* **AUFGABE 1**
Beantworten Sie anhand der Forumsdiskussion über Anrufe von nicht existierenden Nummern folgende Fragen:
(a) Welche Art von Rufnummer erschien laut Malik auf dem Handy?
(b) Welche Meldung erhielt Malik beim Versuch, zurückzurufen?
(c) Wer fälscht laut Teleton häufig die angezeigte Rufnummer?
* **AUFGABE 2**
Nehmen Sie die Forumsdiskussion über Anrufe von nicht existierenden Nummern dort wieder auf, wo sie endet.

* **FORUMSDISKUSSION**
────
# Anrufe von nicht existierenden Nummern?



## Malik (17 Mai 2013)

Hallo alle miteinander,

seit geraumer Zeit läutet bei mir immer wieder das Handy mit einer österreichischen Festnetznummer. Da ich diese nicht kannte, habe ich aber auch gar nicht erst abgehoben. Als die Anrufe immer mehr zunahmen wollte ich einfach mal zurückrufen, um zu sehen, wer denn dahinter steckt. Da bekomme ich dann die Meldung, dass die Nummer nicht vergeben sei. 

Wie kann es den so etwas geben und was hat es damit auf sich?

Gruß


----------



## Teleton (17 Mai 2013)

Die angezeigte Rufnummer kann gefälscht werden. Das machen Gewinnbimmler, Telefonverkäufer usw. häufig.http://de.wikipedia.org/wiki/Call_ID_Spoofing


----------



## Nutzlosbranche (18 Mai 2013)
────
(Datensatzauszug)
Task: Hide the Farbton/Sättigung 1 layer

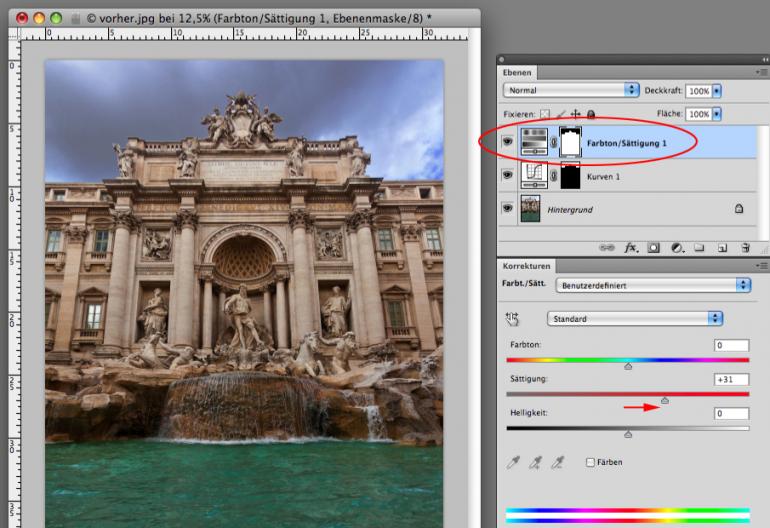Action: pyautogui.click(x=508, y=143)
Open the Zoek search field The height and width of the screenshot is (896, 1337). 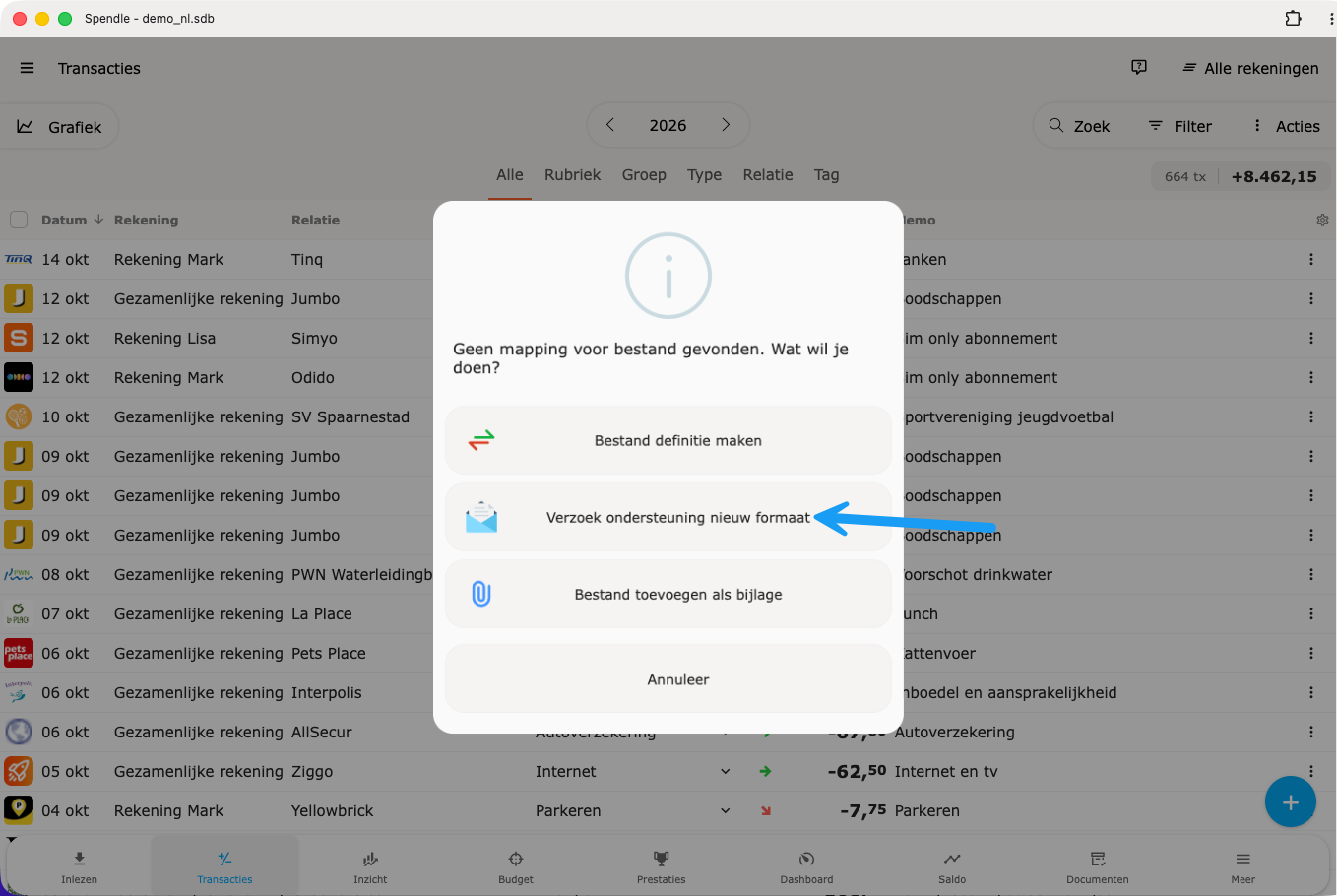click(x=1079, y=126)
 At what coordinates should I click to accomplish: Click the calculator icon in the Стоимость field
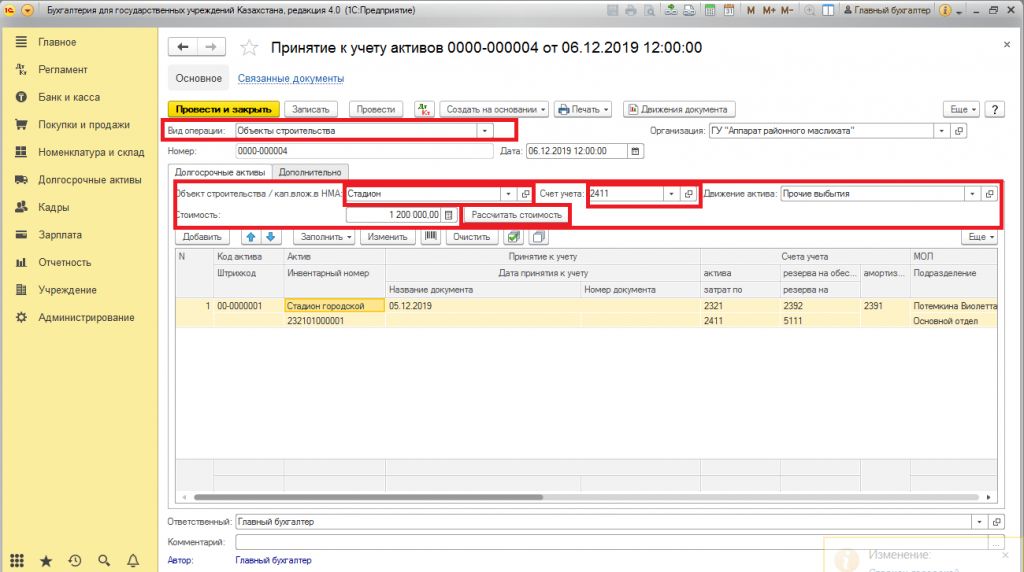pyautogui.click(x=449, y=215)
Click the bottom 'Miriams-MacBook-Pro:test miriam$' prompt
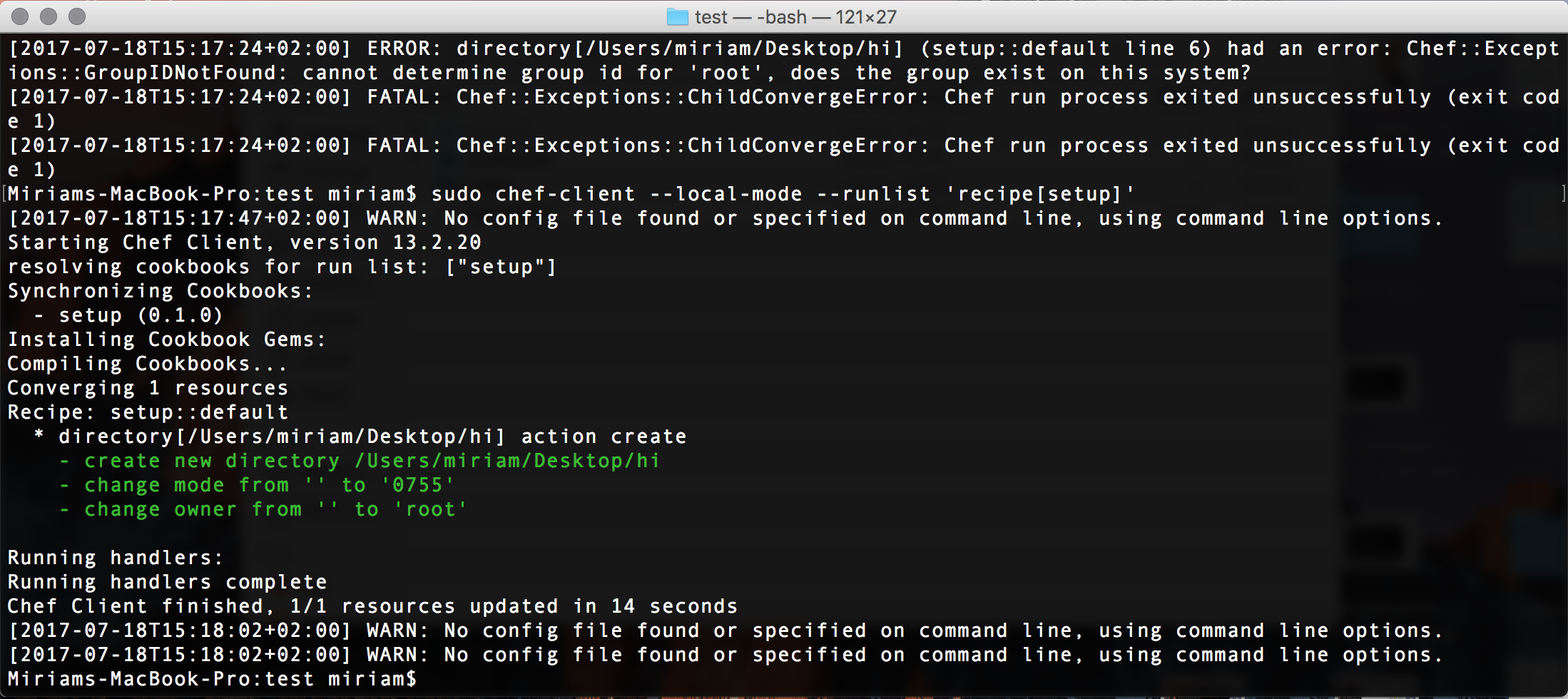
────
* **ENDGÜLTIGE ANTWORT 1**
(a) Eine österreichische Festnetznummer.
(b) Die Meldung, dass die Nummer nicht vergeben sei.
(c) Gewinnbimmler, Telefonverkäufer usw.

* **ENDGÜLTIGE ANTWORT 2**
Malik schrieb:


> Als die Anrufe immer mehr zunahmen wollte ich einfach mal zurückrufen, um zu sehen, wer denn dahinter steckt.


Sowas würde ich nie machen. Ich würde die Nummer mal bei Google eingeben, eventuell findet man da was und der andere Schritt ist dann diese Nummer, auch wenn sie gefälscht sein sollte, in die Sperrliste der Fritzbox einzutragen.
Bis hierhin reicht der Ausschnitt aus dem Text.